When well administrated, indicators, both in the health area as in the other areas, are considered primary tools for the management of services and processes, having as main objective improving quality management. Thus, total quality management (TQM) does not mean only diagnostic control in the health area or production control in the other areas. TQM and the use of quality indicators encompass a management strategy that seeks efficiency and efficacy of the most diverse organizations, regardless of their size, activity, or acting field, being public or private. The processes that are part of this management context are responsible for the continuous enhancement of these enterprises, guiding them to higher levels of quality and competitiveness, using methodologies mainly supported in the management of these processes as an essential factor to measure and transform their form of managing(17, 22).

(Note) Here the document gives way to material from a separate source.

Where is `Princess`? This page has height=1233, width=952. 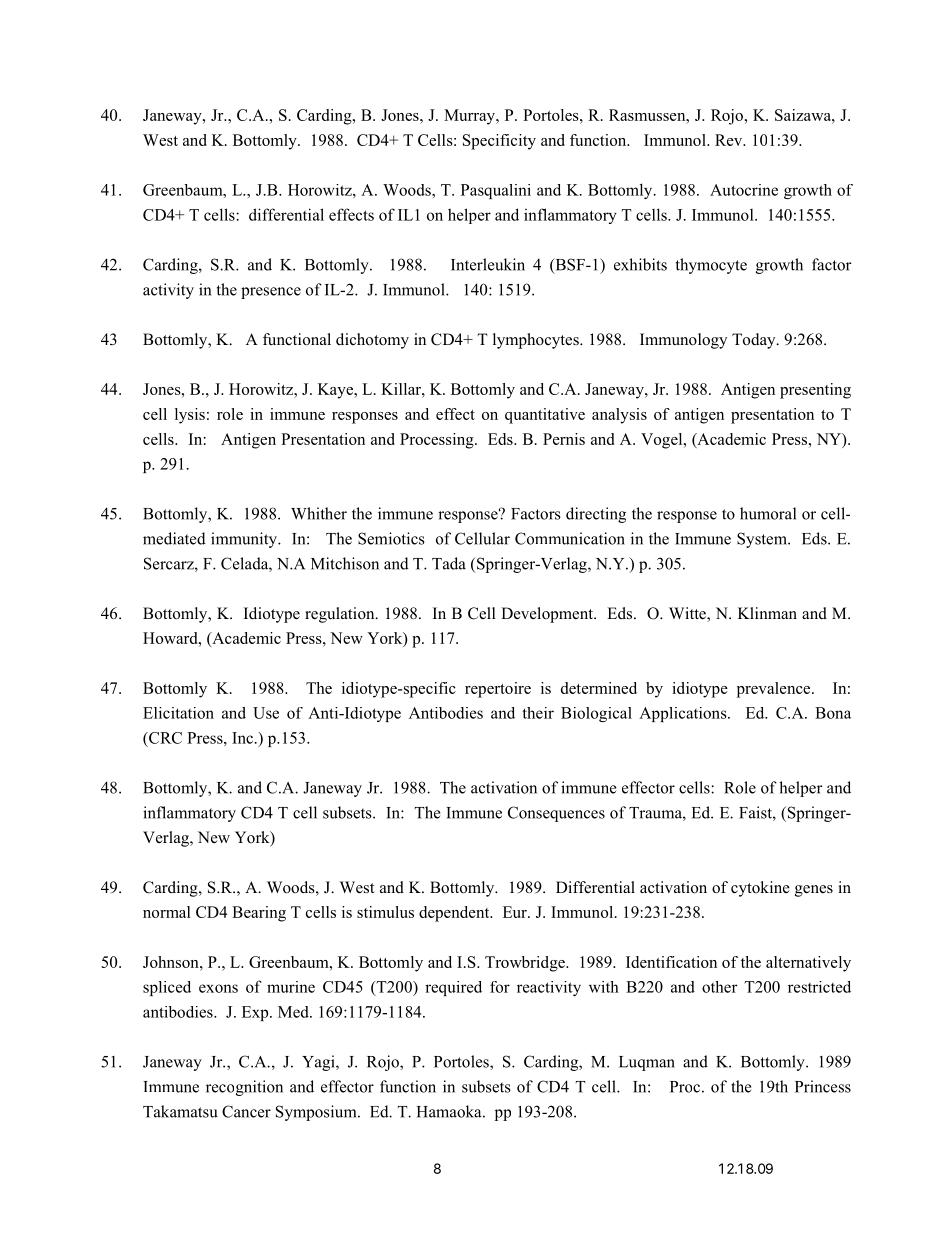
Princess is located at coordinates (823, 1086).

This study is aimed at encouraging and impelling managers involved in the health field about the usefulness and the necessity of controlling and measuring processes, being able to standardize them with the aid of indicators or other quality tools. For the future, we hope these activities will be disseminated so as to become a routine practice in this activity field.


This work is in line with what is described by literature concerning indicators. The results observed here confirm the importance of applying quality indicators as profitable and relevant quality tools in the context of clinical laboratories, especially in the TB scope. Based on the future monitoring of these indicators, corrective and preventive measures can be implemented to fit processes, of which the most considerable are continuous education and training of professionals.